По прошествии некоторого времени французский принц и флорентийский дворянин в изгнании уже вели между собой серьезный разговор. В сравнении с изящным отпрыском королевского дома, с его напудренным, почти женственным лицом и ухоженными тонкими руками Корсо Донати походил больше на кряжистый корявый дуб. Он отнюдь не чувствовал себя приговоренным к смерти изгнанником, который живет из милости при чужом дворе, а скорее считал себя крупным политическим деятелем, чья крепкая рука оказывает немалую помощь вельможе, до службы которому он снизошел. И принц Карл вскоре заметил, что высокомерие, с которым он привык обращаться с людьми, применительно к этому вспыльчивому беглецу из Тосканы совершенно неуместно.
— Не забывайте, мессер Корсо, что от меня зависит, когда вы сможете перерезать глотки своим землякам, которые уже предназначили ваши останки на съедение воронам и коршунам!
Глаза флорентийца блеснули из-под кустистых бровей.
— Совершенно верно, ваша светлость помнит
Принц закусил губу. Как нагло держится это ничтожество — ему это так не пройдет! Но пока он еще нужен.
— Никакие разочарования вас не должны страшить, мессер Корсо! Моя аудиенция у его святейшества весьма способствовала нашему доброму делу. Как же обстоят дела во Флоренции? Я слышал, будто Гвидо Кавальканти, песни которого я, кстати, очень ценил, умер в изгнании.
— Верно, умер, но только на родине. Изгнанник белых вернулся, а черных — нет. По мере сил я, разумеется, исправил эту несправедливость городских властей. Собравшись в большом количестве, дворяне и пополаны потребовали возвращения наших сторонников. Если бы приоры отказались дать согласие, мы намеревались добиться своей цели силой. Приоры обещали вернуть изгнанных черных, если мы, бунтовщики и мятежники, как они нас именуют, сложим оружие. Сами же они тайно вооружались, готовясь к борьбе, и призвали четыре сотни всадников из Болоньи. А теперь они заочно приговорили меня и моих друзей, организаторов собрания, к изгнанию. Такое вероломство вызвало огромное возмущение. Потом стало известно, что я договорился с предводителями партии черных в церкви Санта Тринита обратиться за помощью к святому отцу и просить его прислать во Флоренцию вас в качестве миротворца.
— Известие о вашем тайном сборище вызвало, вероятно, страшное негодование?
— Можете мне поверить!

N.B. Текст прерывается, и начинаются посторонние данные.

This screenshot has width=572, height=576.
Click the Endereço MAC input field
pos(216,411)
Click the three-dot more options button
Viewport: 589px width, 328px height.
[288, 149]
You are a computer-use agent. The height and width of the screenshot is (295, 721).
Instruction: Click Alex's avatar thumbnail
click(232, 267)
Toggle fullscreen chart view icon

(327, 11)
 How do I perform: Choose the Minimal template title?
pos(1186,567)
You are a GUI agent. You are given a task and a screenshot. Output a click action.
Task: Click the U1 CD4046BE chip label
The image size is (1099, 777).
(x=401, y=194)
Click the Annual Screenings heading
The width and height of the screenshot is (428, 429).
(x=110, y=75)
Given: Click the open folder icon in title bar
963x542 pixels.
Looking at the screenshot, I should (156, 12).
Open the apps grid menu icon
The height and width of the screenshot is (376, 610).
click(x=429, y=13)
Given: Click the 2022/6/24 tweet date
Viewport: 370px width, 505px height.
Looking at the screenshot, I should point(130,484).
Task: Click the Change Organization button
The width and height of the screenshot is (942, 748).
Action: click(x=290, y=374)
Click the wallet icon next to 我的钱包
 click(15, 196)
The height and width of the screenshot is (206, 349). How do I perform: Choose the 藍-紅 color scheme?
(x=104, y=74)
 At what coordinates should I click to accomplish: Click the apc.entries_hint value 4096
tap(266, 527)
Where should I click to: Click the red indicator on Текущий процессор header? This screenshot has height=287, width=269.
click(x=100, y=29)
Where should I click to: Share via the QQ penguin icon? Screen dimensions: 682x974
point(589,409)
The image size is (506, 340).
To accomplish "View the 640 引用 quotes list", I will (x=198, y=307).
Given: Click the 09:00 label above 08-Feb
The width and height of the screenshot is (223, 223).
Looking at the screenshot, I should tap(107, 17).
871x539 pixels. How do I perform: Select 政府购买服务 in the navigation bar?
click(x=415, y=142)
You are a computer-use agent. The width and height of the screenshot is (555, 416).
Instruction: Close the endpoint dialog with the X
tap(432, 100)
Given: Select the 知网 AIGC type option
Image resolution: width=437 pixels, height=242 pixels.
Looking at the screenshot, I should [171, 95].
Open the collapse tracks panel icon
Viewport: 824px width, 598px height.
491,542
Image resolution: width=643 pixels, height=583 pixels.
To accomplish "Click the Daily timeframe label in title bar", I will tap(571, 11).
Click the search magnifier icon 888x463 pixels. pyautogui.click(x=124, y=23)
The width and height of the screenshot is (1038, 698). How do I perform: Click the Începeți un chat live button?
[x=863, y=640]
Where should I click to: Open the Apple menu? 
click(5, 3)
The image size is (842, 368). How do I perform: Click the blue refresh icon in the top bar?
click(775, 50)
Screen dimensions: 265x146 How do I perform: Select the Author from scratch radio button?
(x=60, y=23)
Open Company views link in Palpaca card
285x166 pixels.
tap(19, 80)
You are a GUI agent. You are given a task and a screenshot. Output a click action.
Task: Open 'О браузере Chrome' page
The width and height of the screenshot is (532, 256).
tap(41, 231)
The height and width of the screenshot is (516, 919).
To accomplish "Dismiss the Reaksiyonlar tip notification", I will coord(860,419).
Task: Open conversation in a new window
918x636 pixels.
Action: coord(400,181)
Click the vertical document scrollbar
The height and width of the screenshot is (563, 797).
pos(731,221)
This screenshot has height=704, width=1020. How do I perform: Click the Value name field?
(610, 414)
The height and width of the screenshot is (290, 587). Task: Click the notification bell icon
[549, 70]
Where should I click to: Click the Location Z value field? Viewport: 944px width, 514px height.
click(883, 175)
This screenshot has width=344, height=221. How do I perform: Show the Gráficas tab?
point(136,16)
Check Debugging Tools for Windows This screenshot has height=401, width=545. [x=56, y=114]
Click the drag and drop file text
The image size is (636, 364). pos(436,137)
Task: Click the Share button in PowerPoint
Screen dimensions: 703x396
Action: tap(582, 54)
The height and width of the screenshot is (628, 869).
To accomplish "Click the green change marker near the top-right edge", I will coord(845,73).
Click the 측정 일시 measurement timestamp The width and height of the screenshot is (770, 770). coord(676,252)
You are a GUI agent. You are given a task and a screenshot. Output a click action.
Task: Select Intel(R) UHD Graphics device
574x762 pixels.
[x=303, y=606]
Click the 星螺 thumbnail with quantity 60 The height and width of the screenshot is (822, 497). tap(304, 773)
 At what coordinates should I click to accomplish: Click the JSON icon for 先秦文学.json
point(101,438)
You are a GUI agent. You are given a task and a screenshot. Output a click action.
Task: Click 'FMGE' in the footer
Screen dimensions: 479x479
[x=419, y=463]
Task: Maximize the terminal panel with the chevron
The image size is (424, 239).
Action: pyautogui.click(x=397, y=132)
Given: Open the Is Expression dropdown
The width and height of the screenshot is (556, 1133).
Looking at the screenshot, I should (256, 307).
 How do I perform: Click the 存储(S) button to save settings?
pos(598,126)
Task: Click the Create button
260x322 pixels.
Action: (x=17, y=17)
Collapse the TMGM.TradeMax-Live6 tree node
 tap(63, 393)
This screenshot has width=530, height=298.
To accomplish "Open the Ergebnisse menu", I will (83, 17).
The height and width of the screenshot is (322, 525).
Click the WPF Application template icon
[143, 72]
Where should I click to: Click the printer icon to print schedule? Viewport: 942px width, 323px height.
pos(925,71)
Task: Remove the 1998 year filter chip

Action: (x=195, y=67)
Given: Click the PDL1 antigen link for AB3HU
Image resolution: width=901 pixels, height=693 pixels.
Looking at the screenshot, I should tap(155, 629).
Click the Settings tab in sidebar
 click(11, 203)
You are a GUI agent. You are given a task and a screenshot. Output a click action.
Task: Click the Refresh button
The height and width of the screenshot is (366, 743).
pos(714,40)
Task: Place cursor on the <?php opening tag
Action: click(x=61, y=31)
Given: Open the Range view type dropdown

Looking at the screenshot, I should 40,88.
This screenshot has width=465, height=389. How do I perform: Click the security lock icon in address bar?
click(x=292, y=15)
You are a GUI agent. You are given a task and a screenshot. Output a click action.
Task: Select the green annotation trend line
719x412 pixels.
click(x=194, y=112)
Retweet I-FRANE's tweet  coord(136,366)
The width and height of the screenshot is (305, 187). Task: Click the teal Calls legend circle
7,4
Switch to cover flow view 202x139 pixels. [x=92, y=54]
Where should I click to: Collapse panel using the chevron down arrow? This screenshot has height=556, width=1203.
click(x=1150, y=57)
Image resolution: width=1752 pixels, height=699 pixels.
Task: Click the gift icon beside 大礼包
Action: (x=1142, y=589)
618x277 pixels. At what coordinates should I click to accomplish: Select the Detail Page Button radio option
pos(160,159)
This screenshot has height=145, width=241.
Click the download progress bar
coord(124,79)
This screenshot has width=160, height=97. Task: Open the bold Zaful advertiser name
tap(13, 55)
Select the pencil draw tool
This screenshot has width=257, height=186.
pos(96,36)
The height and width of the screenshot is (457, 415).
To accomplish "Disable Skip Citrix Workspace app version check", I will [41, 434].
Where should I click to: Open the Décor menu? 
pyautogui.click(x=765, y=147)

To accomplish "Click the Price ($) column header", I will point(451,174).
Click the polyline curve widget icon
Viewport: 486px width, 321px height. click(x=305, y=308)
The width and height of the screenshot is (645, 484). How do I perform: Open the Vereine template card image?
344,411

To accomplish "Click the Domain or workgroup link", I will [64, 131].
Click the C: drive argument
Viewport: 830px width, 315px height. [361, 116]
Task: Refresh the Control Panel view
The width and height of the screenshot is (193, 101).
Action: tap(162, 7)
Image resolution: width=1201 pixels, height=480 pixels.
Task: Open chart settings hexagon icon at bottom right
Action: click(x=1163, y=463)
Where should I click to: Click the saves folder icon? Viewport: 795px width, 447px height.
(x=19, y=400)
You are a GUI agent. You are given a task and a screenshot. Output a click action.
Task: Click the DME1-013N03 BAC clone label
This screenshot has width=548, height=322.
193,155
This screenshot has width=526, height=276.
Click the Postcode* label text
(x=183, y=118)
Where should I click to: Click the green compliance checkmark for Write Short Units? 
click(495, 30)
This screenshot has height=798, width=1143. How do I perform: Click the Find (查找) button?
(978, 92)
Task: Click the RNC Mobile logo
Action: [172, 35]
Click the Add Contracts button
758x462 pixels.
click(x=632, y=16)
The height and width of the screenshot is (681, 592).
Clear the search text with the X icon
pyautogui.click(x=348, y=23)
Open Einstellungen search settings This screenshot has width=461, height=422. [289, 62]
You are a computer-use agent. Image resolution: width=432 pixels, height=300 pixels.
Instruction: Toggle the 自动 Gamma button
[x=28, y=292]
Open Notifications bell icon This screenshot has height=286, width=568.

Эти недоумки собирались отрубить мне голову как государственному преступнику.
— Но вы ее вовремя успели избавить от топора, — заметил принц, дружески улыбнувшись, — это никто не может поставить вам в вину!
Корсо рассердила скрытая насмешка француза, и он сердито ответил:
— Конечно, я смеюсь над тем, что мои земляки заочно приговорили меня к смерти. Пусть не говорят «гоп», пока не перепрыгнут. Я еще докажу им, что жив. Но они растащили и все мое имущество, эти псы!
— Не волнуйтесь, вы получите назад каждый украденный гульден и еще много чего в придачу! Сначала нужно только все как следует продумать! Кто теперь выступает во Флоренции против Святой Церкви?
— Самый опасным среди таких является Данте Алигьери.
— Ага, этот поэт! Я о нем слышал. Я рад, что вы так открыто называете это имя!
— Почему, ваша светлость?
— Ну вы же с ним в родственных отношениях!
— Я двоюродный брат его жены. Но мы с ним — полная противоположность друг другу, какую только можно себе представить!
— В таком случае он наверняка низкий, презренный человек! — польстил Корсо француз. — Он еще занимает какую-нибудь должность в управлении городом?
— Совсем недавно ему поручили руководить строительством дороги. Но важнее то, что ему принадлежит решающее слово на собраниях Советов.
— Как бы то ни было, враг святого престола и мой враг. Кроме того, мне сообщили, что этот Данте не раз публично высказывался и против меня. Уж не думаете ли вы, мессер Корсо, что я его прощу? Я прикажу бросить его в самый глубокий подвал со змеями и скорпионами, и пусть скажет спасибо, если выйдет оттуда живым.